** TASK ITEM **
Retype the full set of data, character for character.

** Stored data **
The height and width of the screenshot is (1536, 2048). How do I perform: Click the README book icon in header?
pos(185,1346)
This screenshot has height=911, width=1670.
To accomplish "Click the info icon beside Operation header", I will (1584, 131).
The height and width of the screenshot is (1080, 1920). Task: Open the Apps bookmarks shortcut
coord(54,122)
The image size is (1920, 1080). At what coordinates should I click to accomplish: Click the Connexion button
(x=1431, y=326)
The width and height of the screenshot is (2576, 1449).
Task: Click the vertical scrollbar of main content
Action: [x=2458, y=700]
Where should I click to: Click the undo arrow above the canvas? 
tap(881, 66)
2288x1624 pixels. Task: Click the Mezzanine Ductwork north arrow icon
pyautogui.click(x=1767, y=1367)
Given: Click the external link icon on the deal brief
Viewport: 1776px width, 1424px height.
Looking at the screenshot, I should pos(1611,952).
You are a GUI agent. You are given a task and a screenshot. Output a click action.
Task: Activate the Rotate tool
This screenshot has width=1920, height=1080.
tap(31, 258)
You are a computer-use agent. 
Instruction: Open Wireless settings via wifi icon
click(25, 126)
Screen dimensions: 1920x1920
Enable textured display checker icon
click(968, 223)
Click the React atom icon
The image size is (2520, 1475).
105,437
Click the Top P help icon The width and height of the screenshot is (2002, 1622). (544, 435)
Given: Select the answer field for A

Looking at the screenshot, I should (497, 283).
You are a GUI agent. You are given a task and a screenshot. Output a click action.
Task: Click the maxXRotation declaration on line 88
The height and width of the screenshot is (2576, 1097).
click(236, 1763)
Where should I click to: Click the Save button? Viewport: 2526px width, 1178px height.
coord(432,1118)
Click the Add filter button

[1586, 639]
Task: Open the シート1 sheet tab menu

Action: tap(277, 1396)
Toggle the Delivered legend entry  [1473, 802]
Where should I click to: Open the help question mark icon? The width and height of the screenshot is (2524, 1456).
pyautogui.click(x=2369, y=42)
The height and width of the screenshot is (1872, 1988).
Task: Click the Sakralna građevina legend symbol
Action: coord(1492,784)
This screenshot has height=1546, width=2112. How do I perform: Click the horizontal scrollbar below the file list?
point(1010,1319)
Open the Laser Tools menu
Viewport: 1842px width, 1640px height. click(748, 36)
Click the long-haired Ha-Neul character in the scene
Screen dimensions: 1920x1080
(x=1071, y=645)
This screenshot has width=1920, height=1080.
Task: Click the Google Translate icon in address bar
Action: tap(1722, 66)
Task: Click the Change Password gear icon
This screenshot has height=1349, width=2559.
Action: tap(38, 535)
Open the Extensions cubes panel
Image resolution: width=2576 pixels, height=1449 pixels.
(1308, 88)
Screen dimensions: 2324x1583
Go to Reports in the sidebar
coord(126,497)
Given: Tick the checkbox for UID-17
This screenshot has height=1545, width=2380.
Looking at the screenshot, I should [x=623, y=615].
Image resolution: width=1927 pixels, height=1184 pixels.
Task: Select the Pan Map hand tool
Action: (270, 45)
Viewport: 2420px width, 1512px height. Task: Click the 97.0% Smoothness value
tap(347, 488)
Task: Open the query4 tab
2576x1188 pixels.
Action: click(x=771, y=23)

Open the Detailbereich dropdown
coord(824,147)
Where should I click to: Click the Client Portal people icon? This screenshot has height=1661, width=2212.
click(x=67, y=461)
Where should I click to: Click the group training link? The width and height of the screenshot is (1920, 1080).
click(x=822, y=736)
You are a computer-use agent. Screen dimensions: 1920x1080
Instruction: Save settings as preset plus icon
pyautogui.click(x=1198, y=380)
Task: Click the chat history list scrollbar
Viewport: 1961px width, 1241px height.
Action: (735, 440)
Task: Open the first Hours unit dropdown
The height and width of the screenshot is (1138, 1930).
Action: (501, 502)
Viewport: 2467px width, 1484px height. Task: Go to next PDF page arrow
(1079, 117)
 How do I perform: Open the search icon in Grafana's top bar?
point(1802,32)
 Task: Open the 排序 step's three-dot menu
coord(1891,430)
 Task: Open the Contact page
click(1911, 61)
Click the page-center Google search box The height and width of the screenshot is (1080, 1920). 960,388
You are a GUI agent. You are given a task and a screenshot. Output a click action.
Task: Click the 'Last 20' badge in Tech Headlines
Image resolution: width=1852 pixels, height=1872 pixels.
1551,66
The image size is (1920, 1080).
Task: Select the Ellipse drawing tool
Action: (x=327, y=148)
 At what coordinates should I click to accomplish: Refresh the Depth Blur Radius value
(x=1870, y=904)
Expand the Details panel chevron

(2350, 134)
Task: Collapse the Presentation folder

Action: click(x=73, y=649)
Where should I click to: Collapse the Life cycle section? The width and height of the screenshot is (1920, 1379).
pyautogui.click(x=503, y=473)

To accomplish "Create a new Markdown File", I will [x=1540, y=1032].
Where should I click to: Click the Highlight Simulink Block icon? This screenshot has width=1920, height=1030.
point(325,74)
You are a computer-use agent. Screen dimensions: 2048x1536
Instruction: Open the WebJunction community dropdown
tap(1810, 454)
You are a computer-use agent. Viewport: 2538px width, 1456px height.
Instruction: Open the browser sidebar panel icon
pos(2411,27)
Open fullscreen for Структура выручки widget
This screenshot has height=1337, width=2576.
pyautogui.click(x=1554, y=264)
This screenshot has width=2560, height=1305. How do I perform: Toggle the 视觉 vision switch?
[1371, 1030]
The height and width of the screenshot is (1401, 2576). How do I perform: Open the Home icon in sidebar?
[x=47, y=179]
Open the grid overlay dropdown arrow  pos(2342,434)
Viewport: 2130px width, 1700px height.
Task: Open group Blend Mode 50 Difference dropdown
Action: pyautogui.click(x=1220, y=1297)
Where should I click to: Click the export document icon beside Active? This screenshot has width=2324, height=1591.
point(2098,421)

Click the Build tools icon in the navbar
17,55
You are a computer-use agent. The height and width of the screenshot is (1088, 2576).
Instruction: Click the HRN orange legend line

** ANSWER FOR THE TASK **
The height and width of the screenshot is (1536, 2048). How do I perform: Click the README book icon in header?
pos(185,1346)
This screenshot has height=911, width=1670.
To accomplish "Click the info icon beside Operation header", I will (1584, 131).
The height and width of the screenshot is (1080, 1920). Task: Open the Apps bookmarks shortcut
coord(54,122)
The image size is (1920, 1080). At what coordinates should I click to accomplish: Click the Connexion button
(x=1431, y=326)
The width and height of the screenshot is (2576, 1449).
Task: Click the vertical scrollbar of main content
Action: [x=2458, y=700]
Where should I click to: Click the undo arrow above the canvas? 
tap(881, 66)
2288x1624 pixels. Task: Click the Mezzanine Ductwork north arrow icon
pyautogui.click(x=1767, y=1367)
Given: Click the external link icon on the deal brief
Viewport: 1776px width, 1424px height.
Looking at the screenshot, I should pos(1611,952).
You are a GUI agent. You are given a task and a screenshot. Output a click action.
Task: Activate the Rotate tool
This screenshot has width=1920, height=1080.
tap(31, 258)
You are a computer-use agent. 
Instruction: Open Wireless settings via wifi icon
click(25, 126)
Screen dimensions: 1920x1920
Enable textured display checker icon
click(968, 223)
Click the React atom icon
The image size is (2520, 1475).
105,437
Click the Top P help icon The width and height of the screenshot is (2002, 1622). (544, 435)
Given: Select the answer field for A

Looking at the screenshot, I should (497, 283).
You are a GUI agent. You are given a task and a screenshot. Output a click action.
Task: Click the maxXRotation declaration on line 88
The height and width of the screenshot is (2576, 1097).
click(236, 1763)
Where should I click to: Click the Save button? Viewport: 2526px width, 1178px height.
coord(432,1118)
Click the Add filter button

[1586, 639]
Task: Open the シート1 sheet tab menu

Action: tap(277, 1396)
Toggle the Delivered legend entry  [1473, 802]
Where should I click to: Open the help question mark icon? The width and height of the screenshot is (2524, 1456).
pyautogui.click(x=2369, y=42)
The height and width of the screenshot is (1872, 1988).
Task: Click the Sakralna građevina legend symbol
Action: coord(1492,784)
This screenshot has height=1546, width=2112. How do I perform: Click the horizontal scrollbar below the file list?
point(1010,1319)
Open the Laser Tools menu
Viewport: 1842px width, 1640px height. click(748, 36)
Click the long-haired Ha-Neul character in the scene
Screen dimensions: 1920x1080
(x=1071, y=645)
This screenshot has width=1920, height=1080.
Task: Click the Google Translate icon in address bar
Action: tap(1722, 66)
Task: Click the Change Password gear icon
This screenshot has height=1349, width=2559.
Action: tap(38, 535)
Open the Extensions cubes panel
Image resolution: width=2576 pixels, height=1449 pixels.
(1308, 88)
Screen dimensions: 2324x1583
Go to Reports in the sidebar
coord(126,497)
Given: Tick the checkbox for UID-17
This screenshot has height=1545, width=2380.
Looking at the screenshot, I should [x=623, y=615].
Image resolution: width=1927 pixels, height=1184 pixels.
Task: Select the Pan Map hand tool
Action: (270, 45)
Viewport: 2420px width, 1512px height. Task: Click the 97.0% Smoothness value
tap(347, 488)
Task: Open the query4 tab
2576x1188 pixels.
Action: click(x=771, y=23)

Open the Detailbereich dropdown
coord(824,147)
Where should I click to: Click the Client Portal people icon? This screenshot has height=1661, width=2212.
click(x=67, y=461)
Where should I click to: Click the group training link? The width and height of the screenshot is (1920, 1080).
click(x=822, y=736)
You are a computer-use agent. Screen dimensions: 1920x1080
Instruction: Save settings as preset plus icon
pyautogui.click(x=1198, y=380)
Task: Click the chat history list scrollbar
Viewport: 1961px width, 1241px height.
Action: (735, 440)
Task: Open the first Hours unit dropdown
The height and width of the screenshot is (1138, 1930).
Action: (501, 502)
Viewport: 2467px width, 1484px height. Task: Go to next PDF page arrow
(1079, 117)
 How do I perform: Open the search icon in Grafana's top bar?
point(1802,32)
 Task: Open the 排序 step's three-dot menu
coord(1891,430)
 Task: Open the Contact page
click(1911, 61)
Click the page-center Google search box The height and width of the screenshot is (1080, 1920). 960,388
You are a GUI agent. You are given a task and a screenshot. Output a click action.
Task: Click the 'Last 20' badge in Tech Headlines
Image resolution: width=1852 pixels, height=1872 pixels.
1551,66
The image size is (1920, 1080).
Task: Select the Ellipse drawing tool
Action: (x=327, y=148)
 At what coordinates should I click to accomplish: Refresh the Depth Blur Radius value
(x=1870, y=904)
Expand the Details panel chevron

(2350, 134)
Task: Collapse the Presentation folder

Action: click(x=73, y=649)
Where should I click to: Collapse the Life cycle section? The width and height of the screenshot is (1920, 1379).
pyautogui.click(x=503, y=473)

To accomplish "Create a new Markdown File", I will [x=1540, y=1032].
Where should I click to: Click the Highlight Simulink Block icon? This screenshot has width=1920, height=1030.
point(325,74)
You are a computer-use agent. Screen dimensions: 2048x1536
Instruction: Open the WebJunction community dropdown
tap(1810, 454)
You are a computer-use agent. Viewport: 2538px width, 1456px height.
Instruction: Open the browser sidebar panel icon
pos(2411,27)
Open fullscreen for Структура выручки widget
This screenshot has height=1337, width=2576.
pyautogui.click(x=1554, y=264)
This screenshot has width=2560, height=1305. How do I perform: Toggle the 视觉 vision switch?
[1371, 1030]
The height and width of the screenshot is (1401, 2576). How do I perform: Open the Home icon in sidebar?
[x=47, y=179]
Open the grid overlay dropdown arrow  pos(2342,434)
Viewport: 2130px width, 1700px height.
Task: Open group Blend Mode 50 Difference dropdown
Action: pyautogui.click(x=1220, y=1297)
Where should I click to: Click the export document icon beside Active? This screenshot has width=2324, height=1591.
point(2098,421)

Click the Build tools icon in the navbar
17,55
You are a computer-use agent. The height and width of the screenshot is (1088, 2576).
Instruction: Click the HRN orange legend line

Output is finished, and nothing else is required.